"Servono più controlli". Lettera contro il degrado

"Servono più controlli". Lettera contro il degrado
"Servono più controlli". Lettera contro il degrado

Il comitato Priorità Sicurezza chiede controlli congiunti nelle strutture ricettive chiuse da lungo tempo o dismesse alle forze dell’ordine. L’ultimo episodio avvenuto all’ex Hotel Impero, in viale Bicchierai, dove una giovane bielorussa, dopo essere stata drogata, è caduta dal terrazzo al primo piano, ha destato profondo concerto in città.

"Il comitato Priorità Sicurezza – dice il gruppo – mette al primo posto la sicurezza della nostra città. Pertanto, tramite il presidente Sandro Schiavelli e il segretario Alberto Lucarelli, siamo a chiedere controlli congiunti delle forze dell’ordine per verificare e monitorare tutte le strutture alberghiere abbandonate o chiuse. Nell’ultimo anno abbiamo visto un aumento di sbandati e personaggi con spiccata tendenza nel deliquere occupare abusivamente strutture, spesso fatiscenti, portando degrado e situazioni di pericolo per noi cittadini. Basta accoglienza senza limiti e senza regole". Il comitato esprime "massima stima e solidarietà per il lavoro svolto dalle forze dell’ordine, ma rinnova con forza la richiesta di maggior personale nel nostro commissariato cittadino. Continueremo con serietà e impegno, mantenendo alta la nostra determinazione al fine di rendere la nostra città pulita e sicura".
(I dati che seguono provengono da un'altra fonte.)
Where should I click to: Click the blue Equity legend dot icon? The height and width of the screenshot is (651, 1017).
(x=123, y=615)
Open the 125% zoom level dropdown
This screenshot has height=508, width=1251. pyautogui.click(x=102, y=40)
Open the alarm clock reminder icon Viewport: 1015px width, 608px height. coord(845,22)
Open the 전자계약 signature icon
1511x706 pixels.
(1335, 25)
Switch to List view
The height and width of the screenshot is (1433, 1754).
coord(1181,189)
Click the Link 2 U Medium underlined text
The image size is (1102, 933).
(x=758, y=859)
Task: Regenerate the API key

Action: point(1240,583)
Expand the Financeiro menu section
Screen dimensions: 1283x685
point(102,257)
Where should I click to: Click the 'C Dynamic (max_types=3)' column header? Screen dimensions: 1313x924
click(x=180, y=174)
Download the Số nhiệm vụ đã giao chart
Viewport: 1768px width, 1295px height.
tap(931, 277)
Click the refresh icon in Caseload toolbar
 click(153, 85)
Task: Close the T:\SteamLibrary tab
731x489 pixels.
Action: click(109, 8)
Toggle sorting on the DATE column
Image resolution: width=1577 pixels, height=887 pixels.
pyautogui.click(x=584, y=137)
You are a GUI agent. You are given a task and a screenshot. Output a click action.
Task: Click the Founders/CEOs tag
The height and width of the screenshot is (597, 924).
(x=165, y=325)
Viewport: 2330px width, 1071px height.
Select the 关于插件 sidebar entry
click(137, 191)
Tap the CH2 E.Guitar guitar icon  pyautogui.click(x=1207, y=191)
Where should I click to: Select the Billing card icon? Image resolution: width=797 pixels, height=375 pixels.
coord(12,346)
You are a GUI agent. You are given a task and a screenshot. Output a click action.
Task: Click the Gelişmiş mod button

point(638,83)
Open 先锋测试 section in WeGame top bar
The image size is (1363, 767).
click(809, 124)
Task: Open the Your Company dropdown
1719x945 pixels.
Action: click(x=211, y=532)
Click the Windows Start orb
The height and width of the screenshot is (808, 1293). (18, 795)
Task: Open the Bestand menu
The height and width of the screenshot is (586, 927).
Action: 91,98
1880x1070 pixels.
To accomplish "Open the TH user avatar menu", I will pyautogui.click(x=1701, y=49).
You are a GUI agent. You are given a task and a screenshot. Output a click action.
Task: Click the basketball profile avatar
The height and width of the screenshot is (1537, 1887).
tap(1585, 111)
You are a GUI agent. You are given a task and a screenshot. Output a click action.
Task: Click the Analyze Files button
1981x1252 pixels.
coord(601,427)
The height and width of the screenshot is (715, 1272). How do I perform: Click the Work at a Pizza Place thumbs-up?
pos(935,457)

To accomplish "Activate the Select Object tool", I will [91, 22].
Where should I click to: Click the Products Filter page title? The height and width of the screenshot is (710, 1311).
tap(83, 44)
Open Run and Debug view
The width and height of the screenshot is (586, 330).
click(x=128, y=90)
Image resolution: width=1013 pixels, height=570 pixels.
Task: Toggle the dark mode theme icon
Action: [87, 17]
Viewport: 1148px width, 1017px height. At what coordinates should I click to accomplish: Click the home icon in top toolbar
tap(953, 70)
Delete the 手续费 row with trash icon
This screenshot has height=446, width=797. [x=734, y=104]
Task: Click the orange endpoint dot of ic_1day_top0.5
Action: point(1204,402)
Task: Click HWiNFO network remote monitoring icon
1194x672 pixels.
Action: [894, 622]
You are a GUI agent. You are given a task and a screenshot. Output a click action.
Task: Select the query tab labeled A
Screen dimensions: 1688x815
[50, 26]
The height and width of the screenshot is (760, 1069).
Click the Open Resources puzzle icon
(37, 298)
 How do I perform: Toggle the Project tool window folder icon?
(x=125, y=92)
Il gruppo ha inviato questa comunicazione, tramite posta elettronica certificata, anche al prefetto Licia Donatella Messina e al questore Marco Dalpiaz. Come altre strutture ricettive chiuse o all’asta giudiziaria, anche l’ ex Hotel Impero, dove si è svolto il terribile episodio avvenuto alcuni giorni fa, è facilmente accessibile e avrebbe bisogno di essere messo in sicurezza. Le forze dell’ordine hanno sorpreso di frequente sbandati, tossicodipendenti e persone senza fissa dimora all’interno di edifici del genere. L’Istituto delle vendite giudiziarie è stato più volte sollecitato dalle forze dell’ordine a risolvere la situazione.